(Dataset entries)
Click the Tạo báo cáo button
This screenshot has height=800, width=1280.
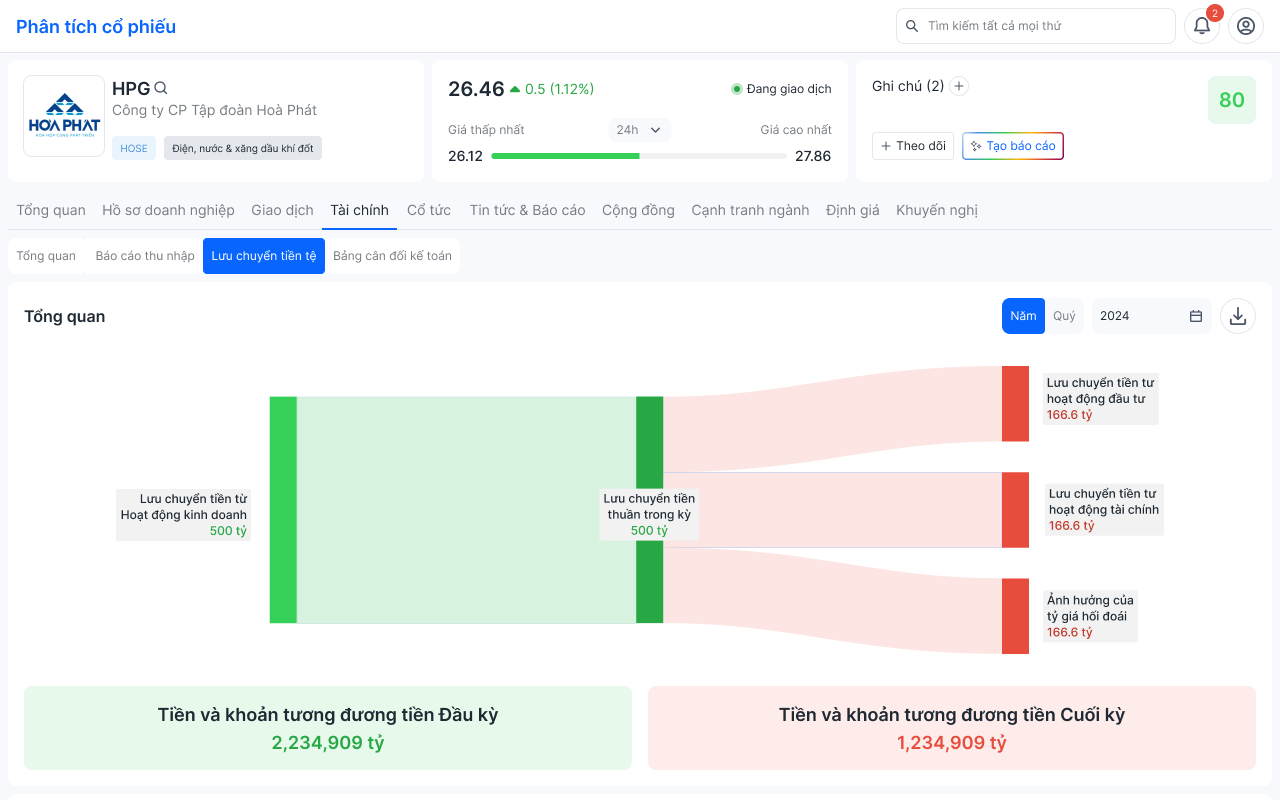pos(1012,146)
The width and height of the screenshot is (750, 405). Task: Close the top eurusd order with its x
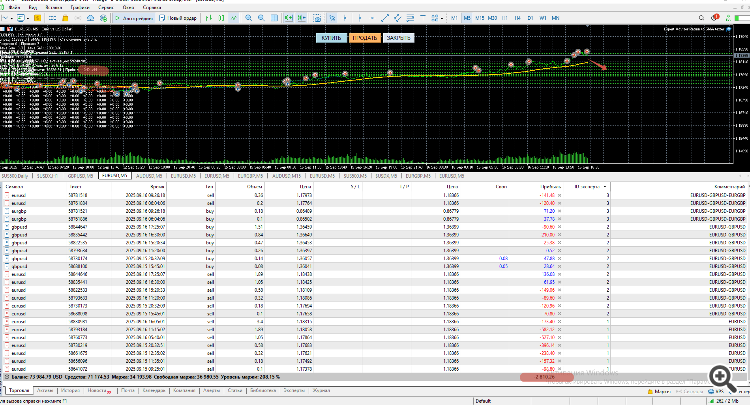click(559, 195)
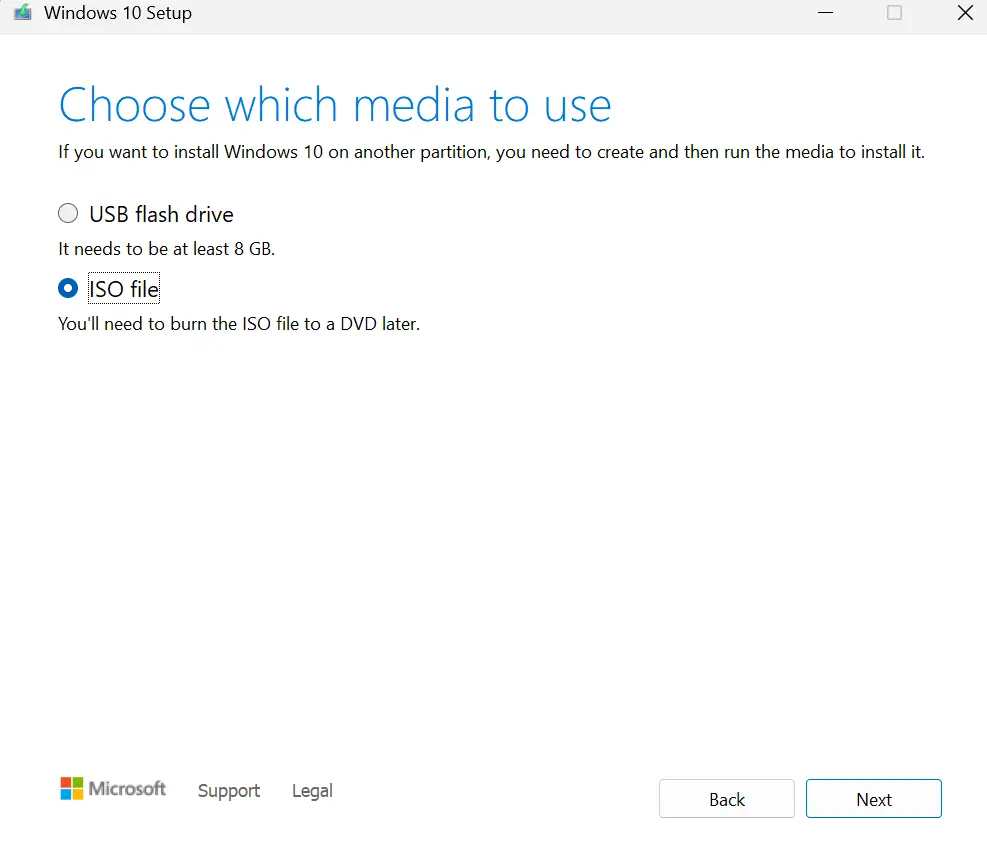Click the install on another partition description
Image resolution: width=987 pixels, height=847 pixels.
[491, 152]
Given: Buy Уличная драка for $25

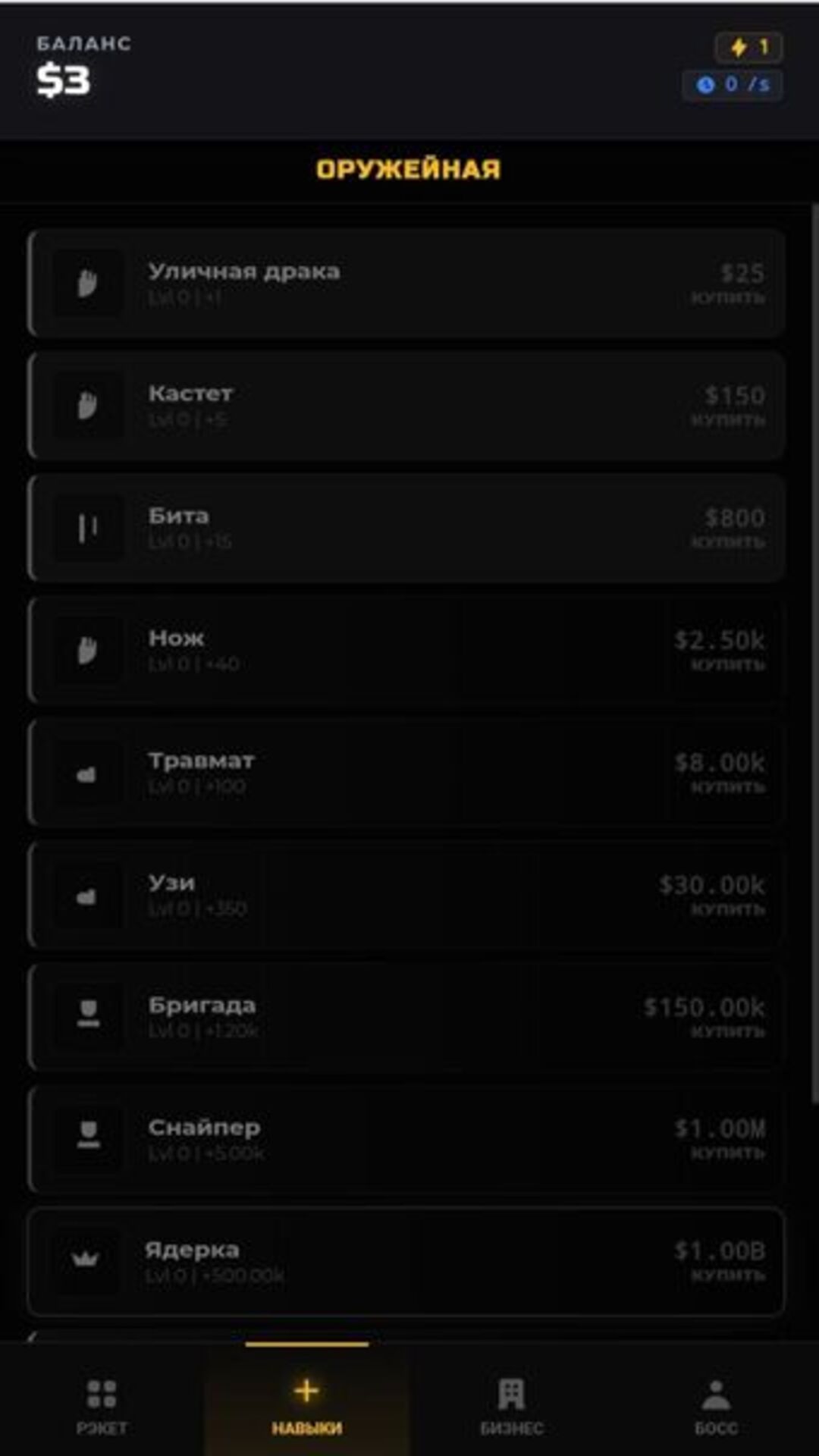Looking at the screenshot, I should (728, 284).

→ INSTRUCTIONS TO FOLLOW
Can you print the lines above again word for word, leaving the pictures out?

→ SOLUTION BELOW
Click the Tạo báo cáo button
This screenshot has height=800, width=1280.
pos(1012,146)
The width and height of the screenshot is (750, 405). Task: Close the top eurusd order with its x
click(559, 195)
Click the install on another partition description
Image resolution: width=987 pixels, height=847 pixels.
[491, 152]
Given: Buy Уличная драка for $25

Looking at the screenshot, I should (728, 284).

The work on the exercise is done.